Text passage below:

Vanderbilt-Ingram Cancer researchers have found that a lower risk of breast cancer recurrence comes with eating more soy. That study is out in the latest Journal of American Medicine.
The study looked at data from over 5 thousand women who survived breast cancer in China in the last eight years. It found the more soy a woman ate, the lower her chance of cancer recurrence.
Vanderbilt researcher Xiao-Ou Shu says that may be because soy contains isoflavones, which are similar to estrogen – a major cause of breast cancer. Because isoflavones can compete with estrogen for receptors, Shu says they may help reduce the effects of estrogen.
The study tracked women for an average of four years, so Shu says researchers’ next move will be following up over a longer timeline.
Tamoxifen is a drug designed to interrupt estrogen. Shu says there had been some question in lab research as to whether soy would help or hinder tamoxifen, but the new study indicates women consuming soy – up to 11 grams daily – had lower rates of recurrence, whether they used tamoxifen or not.

End of Text passage.

▶ [What you need to do]:
#1 List every figure in the news item on soy and breast cancer that is given with a number, along with what it measures.
#2 According to the news item on soy and breast cancer, why might eating soy lower the chance of breast cancer recurrence?
The material after this point stands apart from the news item on soy and breast cancer.

Data section below:

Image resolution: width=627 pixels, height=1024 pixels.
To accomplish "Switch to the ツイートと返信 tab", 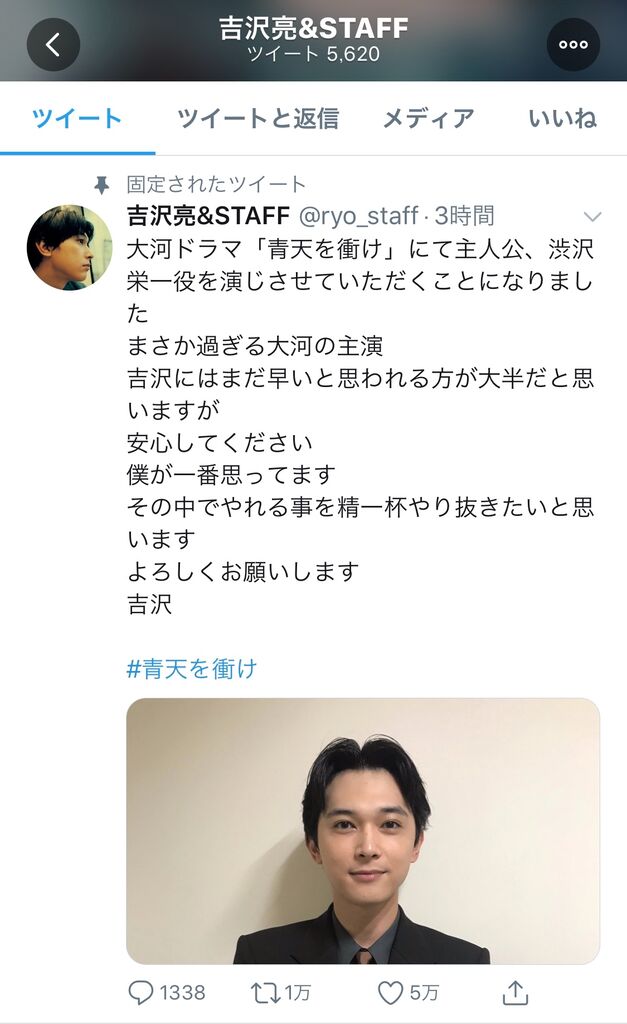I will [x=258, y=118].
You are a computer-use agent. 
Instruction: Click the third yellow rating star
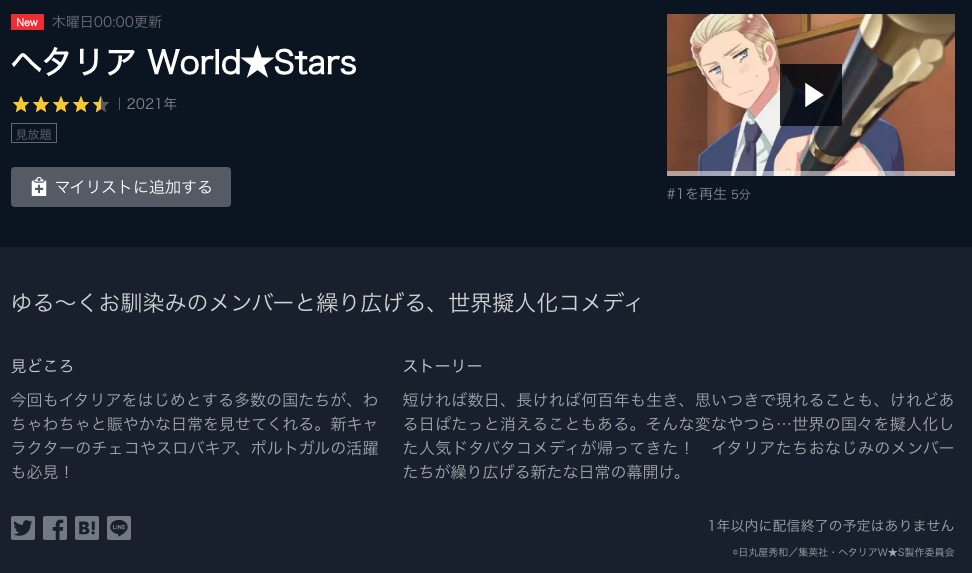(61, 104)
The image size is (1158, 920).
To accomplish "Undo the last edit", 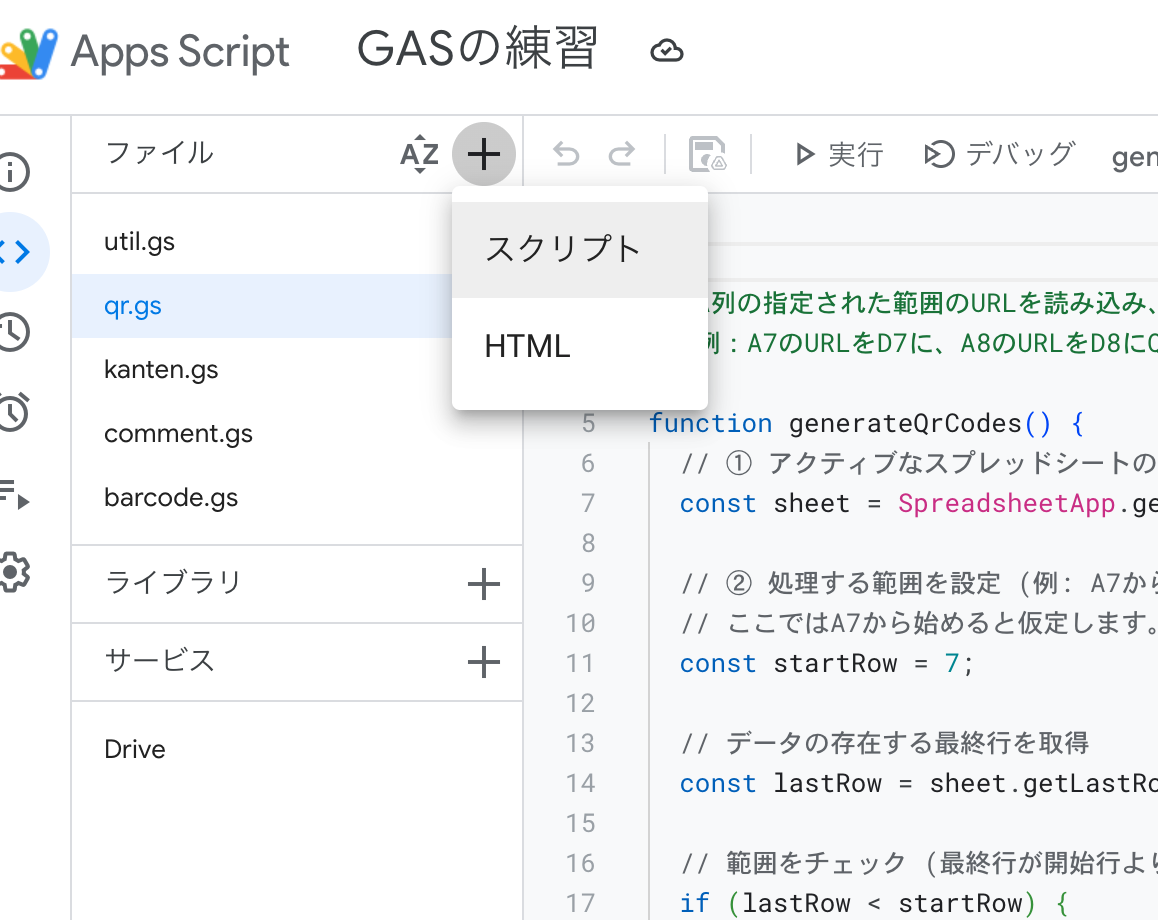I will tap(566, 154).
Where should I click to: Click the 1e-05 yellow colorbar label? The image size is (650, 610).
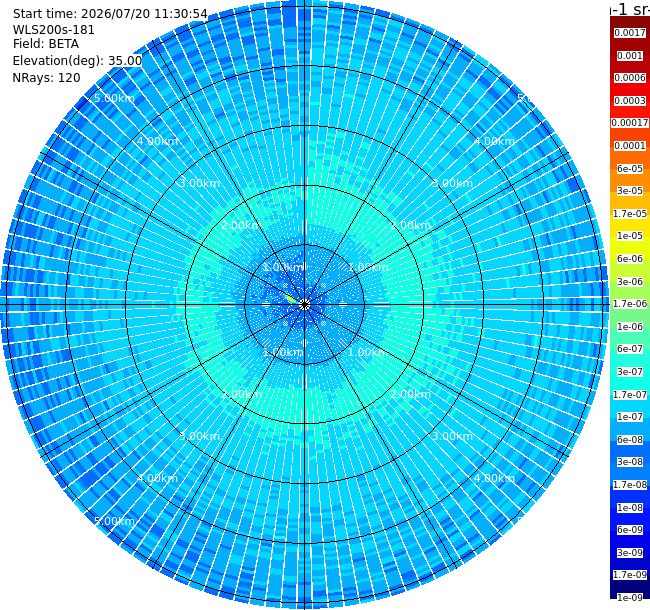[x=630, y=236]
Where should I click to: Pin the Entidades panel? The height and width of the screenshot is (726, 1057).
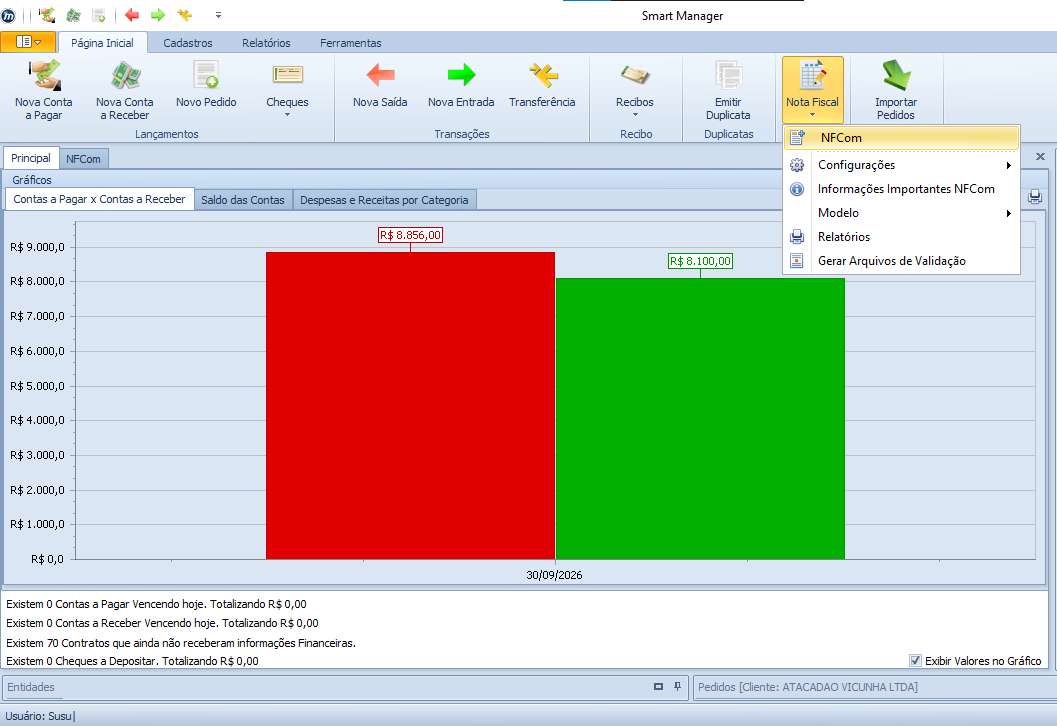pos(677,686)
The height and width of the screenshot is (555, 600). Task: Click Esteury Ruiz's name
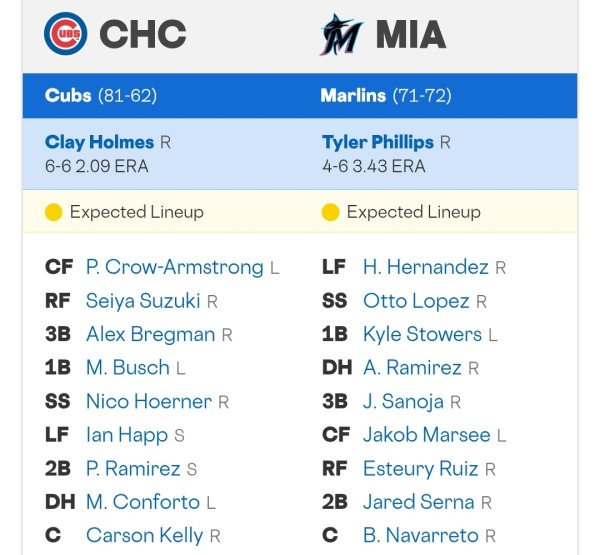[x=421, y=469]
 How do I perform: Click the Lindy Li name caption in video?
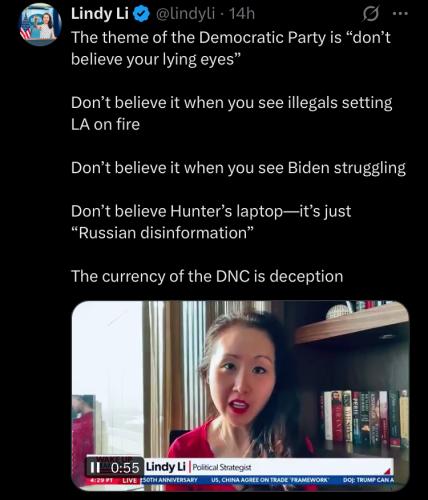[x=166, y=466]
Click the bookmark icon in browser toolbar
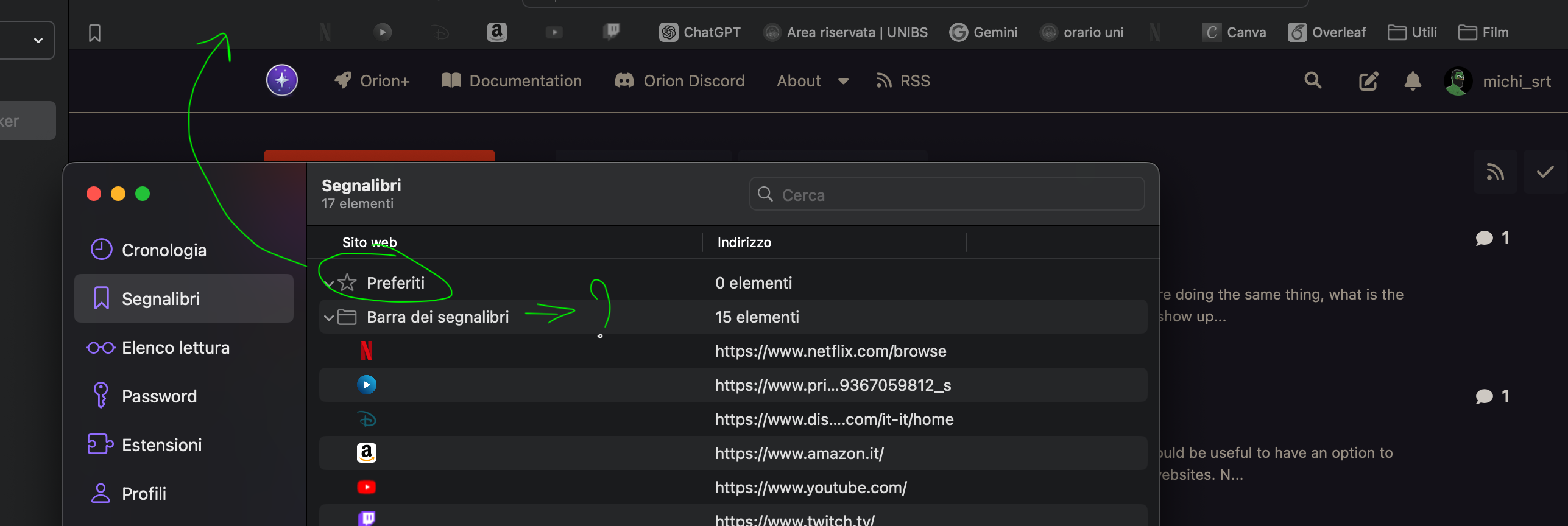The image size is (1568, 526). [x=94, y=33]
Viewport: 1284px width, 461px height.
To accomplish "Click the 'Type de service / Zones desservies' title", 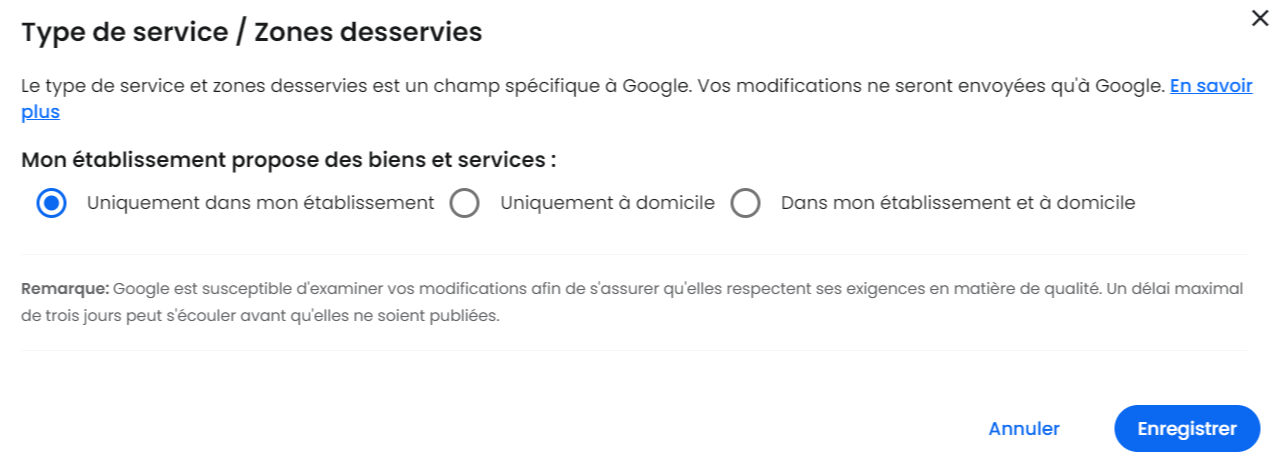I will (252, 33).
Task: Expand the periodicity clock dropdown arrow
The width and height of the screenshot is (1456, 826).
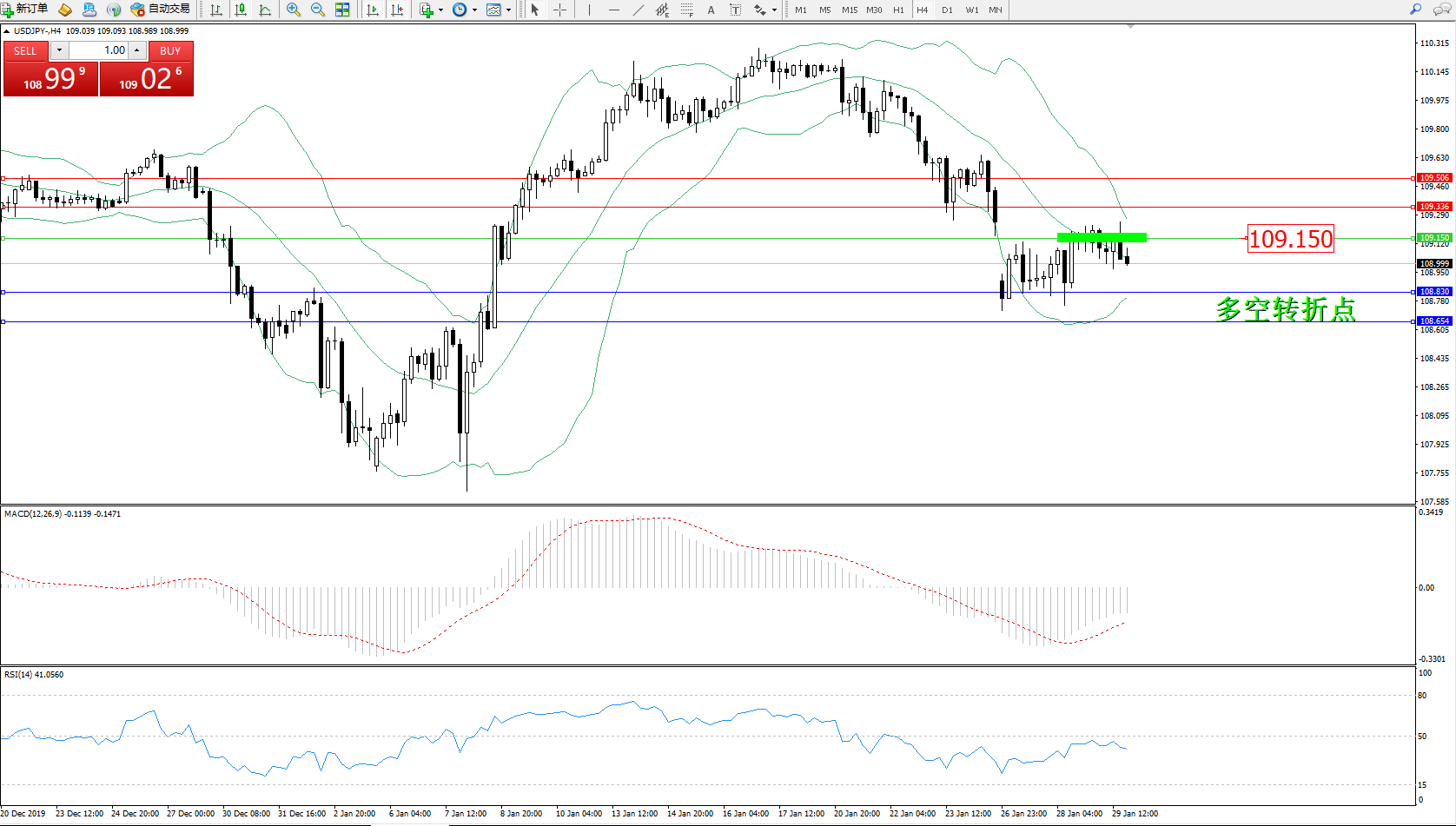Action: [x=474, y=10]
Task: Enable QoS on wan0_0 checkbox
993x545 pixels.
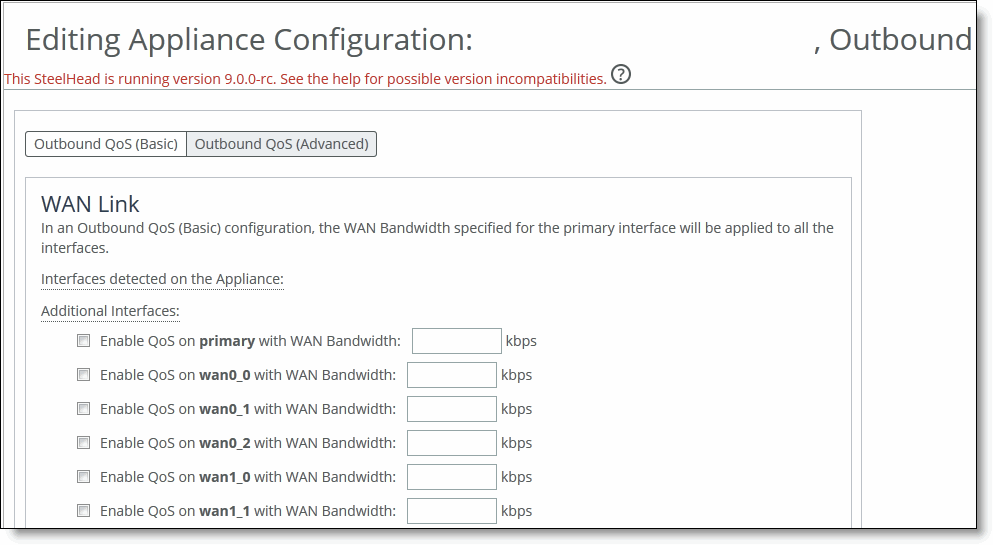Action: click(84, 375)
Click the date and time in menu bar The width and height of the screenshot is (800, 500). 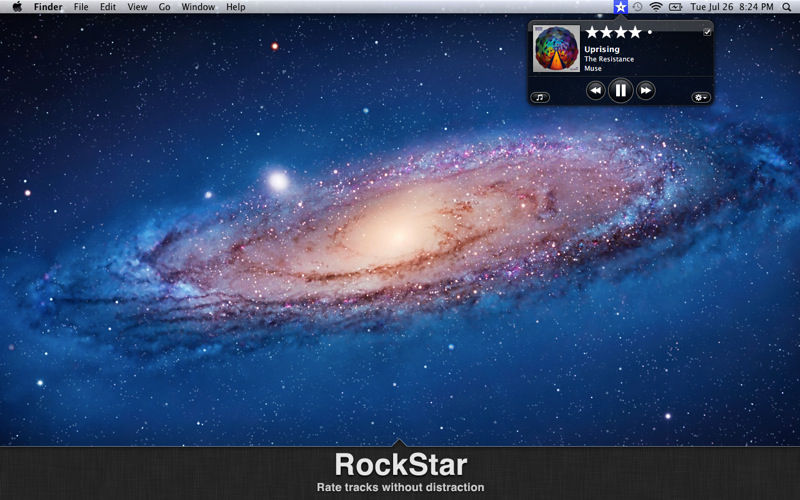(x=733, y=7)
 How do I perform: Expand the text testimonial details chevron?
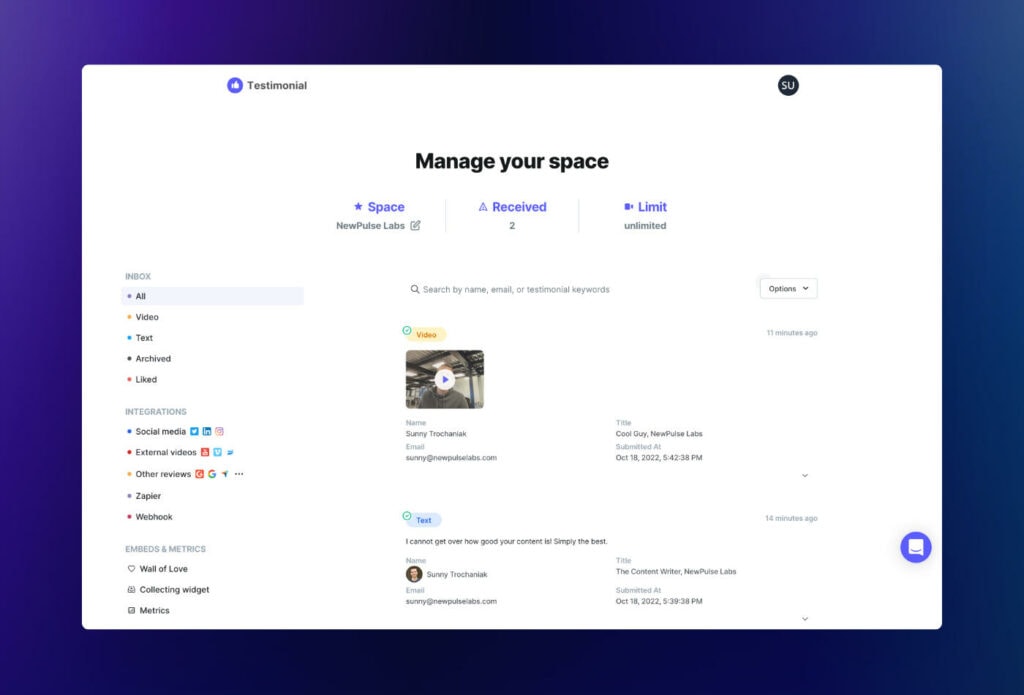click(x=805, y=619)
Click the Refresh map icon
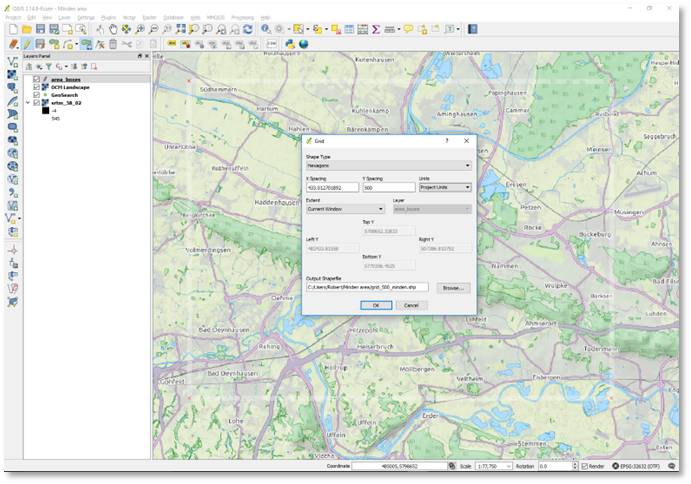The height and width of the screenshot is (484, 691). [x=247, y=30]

End of Data section.

▶ [Written answers]:
#1
- Over 5 thousand: the number of women who survived breast cancer whose data the study looked at
- Eight years: the period in which those women survived breast cancer in China
- Four years: the average length of time the study tracked the women
- Up to 11 grams: the daily amount of soy consumed by women who had lower recurrence rates

#2 Xiao-Ou Shu says soy contains isoflavones, which are similar to estrogen, a major cause of breast cancer. Because isoflavones can compete with estrogen for receptors, they may help reduce estrogen's effects.